WPCs are produced by thoroughly mixing ground wood particles and heated thermoplastic resin. The most common method of production is to extrude the material into the desired shape, though injection molding is also used. WPCs may be produced from either virgin or recycled thermoplastics including high-density polyethylene (HDPE), low-density polyethylene (LDPE), polyvinyl chloride (PVC), polypropylene (PP), acrylonitrile butadiene styrene (ABS), polystyrene (PS), and polylactic acid (PLA). PE-based WPCs are by far the most common. Additives such as colorants, coupling agents, UV stabilizers, blowing agents, foaming agents, and lubricants help tailor the end product to the target area of application. Extruded WPCs are formed into both solid and hollow profiles. A large variety of injection molded parts are also produced, from automotive door panels to cell phone covers.

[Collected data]
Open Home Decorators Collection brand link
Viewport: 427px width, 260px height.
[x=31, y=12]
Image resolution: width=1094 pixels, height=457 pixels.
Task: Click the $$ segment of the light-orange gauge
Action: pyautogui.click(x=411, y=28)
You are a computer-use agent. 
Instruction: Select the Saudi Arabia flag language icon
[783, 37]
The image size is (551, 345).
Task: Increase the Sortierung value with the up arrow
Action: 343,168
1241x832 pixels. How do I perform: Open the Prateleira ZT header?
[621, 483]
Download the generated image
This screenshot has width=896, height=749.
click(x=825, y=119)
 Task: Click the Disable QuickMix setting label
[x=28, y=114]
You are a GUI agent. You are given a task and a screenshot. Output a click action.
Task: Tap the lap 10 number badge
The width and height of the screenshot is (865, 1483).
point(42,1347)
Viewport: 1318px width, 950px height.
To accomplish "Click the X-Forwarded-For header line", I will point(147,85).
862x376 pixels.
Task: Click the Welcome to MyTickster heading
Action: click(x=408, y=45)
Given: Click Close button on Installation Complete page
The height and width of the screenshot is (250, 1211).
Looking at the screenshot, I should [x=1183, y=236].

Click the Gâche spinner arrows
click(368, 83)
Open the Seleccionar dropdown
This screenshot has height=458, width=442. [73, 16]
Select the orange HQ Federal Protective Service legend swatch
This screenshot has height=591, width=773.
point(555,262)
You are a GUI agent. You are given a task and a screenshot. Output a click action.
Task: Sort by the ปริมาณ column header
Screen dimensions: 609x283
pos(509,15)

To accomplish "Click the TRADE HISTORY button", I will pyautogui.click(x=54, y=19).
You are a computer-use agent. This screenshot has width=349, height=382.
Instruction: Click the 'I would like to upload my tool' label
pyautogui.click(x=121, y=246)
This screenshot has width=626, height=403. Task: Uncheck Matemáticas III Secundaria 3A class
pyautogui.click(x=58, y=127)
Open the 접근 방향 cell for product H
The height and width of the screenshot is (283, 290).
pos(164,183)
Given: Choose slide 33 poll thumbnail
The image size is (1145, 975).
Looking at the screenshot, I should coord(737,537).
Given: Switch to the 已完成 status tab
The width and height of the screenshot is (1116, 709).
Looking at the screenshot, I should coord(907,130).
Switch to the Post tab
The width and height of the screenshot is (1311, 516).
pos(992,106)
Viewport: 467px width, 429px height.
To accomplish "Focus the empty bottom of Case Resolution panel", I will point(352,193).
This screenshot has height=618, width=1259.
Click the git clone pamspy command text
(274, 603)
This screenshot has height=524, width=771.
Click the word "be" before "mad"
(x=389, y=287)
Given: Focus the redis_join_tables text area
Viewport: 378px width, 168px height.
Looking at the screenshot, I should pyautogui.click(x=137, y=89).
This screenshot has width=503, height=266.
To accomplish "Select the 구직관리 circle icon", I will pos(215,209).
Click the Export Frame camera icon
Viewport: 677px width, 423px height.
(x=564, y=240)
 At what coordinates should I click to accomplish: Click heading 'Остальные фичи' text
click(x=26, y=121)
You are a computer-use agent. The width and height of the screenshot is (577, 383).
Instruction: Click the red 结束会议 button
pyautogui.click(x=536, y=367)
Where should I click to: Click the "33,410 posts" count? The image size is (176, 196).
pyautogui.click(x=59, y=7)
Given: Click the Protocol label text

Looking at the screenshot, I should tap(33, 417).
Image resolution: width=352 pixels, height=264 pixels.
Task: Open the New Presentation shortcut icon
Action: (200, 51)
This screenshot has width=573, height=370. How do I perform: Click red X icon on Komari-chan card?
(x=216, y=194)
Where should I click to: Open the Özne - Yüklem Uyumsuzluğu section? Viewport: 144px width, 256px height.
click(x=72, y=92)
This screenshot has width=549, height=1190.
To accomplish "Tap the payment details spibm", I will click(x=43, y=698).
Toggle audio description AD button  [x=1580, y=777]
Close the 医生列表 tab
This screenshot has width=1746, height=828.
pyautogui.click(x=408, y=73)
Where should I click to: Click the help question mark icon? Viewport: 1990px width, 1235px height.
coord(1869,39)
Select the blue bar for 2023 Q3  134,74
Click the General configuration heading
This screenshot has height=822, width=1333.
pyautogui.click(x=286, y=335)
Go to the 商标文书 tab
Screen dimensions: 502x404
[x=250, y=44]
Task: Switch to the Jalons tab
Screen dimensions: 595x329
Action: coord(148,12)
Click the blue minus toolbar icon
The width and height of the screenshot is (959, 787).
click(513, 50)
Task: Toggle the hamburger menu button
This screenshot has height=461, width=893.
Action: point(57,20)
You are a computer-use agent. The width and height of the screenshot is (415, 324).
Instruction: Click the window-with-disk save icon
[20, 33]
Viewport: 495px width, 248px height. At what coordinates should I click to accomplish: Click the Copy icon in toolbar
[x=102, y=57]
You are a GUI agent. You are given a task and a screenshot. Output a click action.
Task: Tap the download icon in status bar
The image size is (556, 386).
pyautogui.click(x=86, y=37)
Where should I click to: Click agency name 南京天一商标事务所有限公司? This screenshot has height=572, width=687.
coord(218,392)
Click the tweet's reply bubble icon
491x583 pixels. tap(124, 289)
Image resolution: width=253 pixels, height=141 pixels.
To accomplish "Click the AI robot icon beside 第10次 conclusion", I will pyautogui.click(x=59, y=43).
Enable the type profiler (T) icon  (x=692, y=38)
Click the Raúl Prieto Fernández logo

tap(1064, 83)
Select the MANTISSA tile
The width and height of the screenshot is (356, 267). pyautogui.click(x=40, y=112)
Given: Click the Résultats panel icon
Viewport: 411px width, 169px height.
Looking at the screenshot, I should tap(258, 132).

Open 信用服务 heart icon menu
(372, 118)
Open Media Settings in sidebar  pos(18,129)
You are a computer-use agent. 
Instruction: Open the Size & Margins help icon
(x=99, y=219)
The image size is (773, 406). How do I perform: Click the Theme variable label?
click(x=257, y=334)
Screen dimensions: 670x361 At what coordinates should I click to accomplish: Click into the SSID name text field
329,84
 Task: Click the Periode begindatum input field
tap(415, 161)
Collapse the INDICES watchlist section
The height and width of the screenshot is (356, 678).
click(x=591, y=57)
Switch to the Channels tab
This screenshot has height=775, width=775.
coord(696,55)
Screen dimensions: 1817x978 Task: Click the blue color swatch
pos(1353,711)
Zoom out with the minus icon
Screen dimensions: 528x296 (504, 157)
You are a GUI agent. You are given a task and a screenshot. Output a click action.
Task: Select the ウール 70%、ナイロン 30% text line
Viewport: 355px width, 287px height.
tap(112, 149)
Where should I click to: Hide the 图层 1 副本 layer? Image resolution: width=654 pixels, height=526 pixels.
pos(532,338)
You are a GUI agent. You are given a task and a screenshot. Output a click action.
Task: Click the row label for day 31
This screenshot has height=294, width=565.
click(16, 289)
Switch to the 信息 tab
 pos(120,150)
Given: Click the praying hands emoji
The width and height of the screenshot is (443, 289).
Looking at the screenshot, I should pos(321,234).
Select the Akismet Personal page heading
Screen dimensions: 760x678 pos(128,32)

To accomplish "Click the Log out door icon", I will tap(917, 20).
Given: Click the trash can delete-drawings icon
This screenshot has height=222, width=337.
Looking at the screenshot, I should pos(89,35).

BRIEF 1:
Answer these questions from the WPC text:
(a) What is the most common method of producing WPCs?
(b) Which WPCs are by far the most common?
(c) What two injection molded parts does the text give as examples?
BRIEF 2: Reproduce the WPC text from "WPCs are produced" up to and including "cell phone covers.".
The collected data has no role in what comes next.

YOUR SOLUTION 1:
(a) Extruding the material into the desired shape.
(b) PE-based WPCs.
(c) Automotive door panels and cell phone covers.

YOUR SOLUTION 2:
WPCs are produced by thoroughly mixing ground wood particles and heated thermoplastic resin. The most common method of production is to extrude the material into the desired shape, though injection molding is also used. WPCs may be produced from either virgin or recycled thermoplastics including high-density polyethylene (HDPE), low-density polyethylene (LDPE), polyvinyl chloride (PVC), polypropylene (PP), acrylonitrile butadiene styrene (ABS), polystyrene (PS), and polylactic acid (PLA). PE-based WPCs are by far the most common. Additives such as colorants, coupling agents, UV stabilizers, blowing agents, foaming agents, and lubricants help tailor the end product to the target area of application. Extruded WPCs are formed into both solid and hollow profiles. A large variety of injection molded parts are also produced, from automotive door panels to cell phone covers.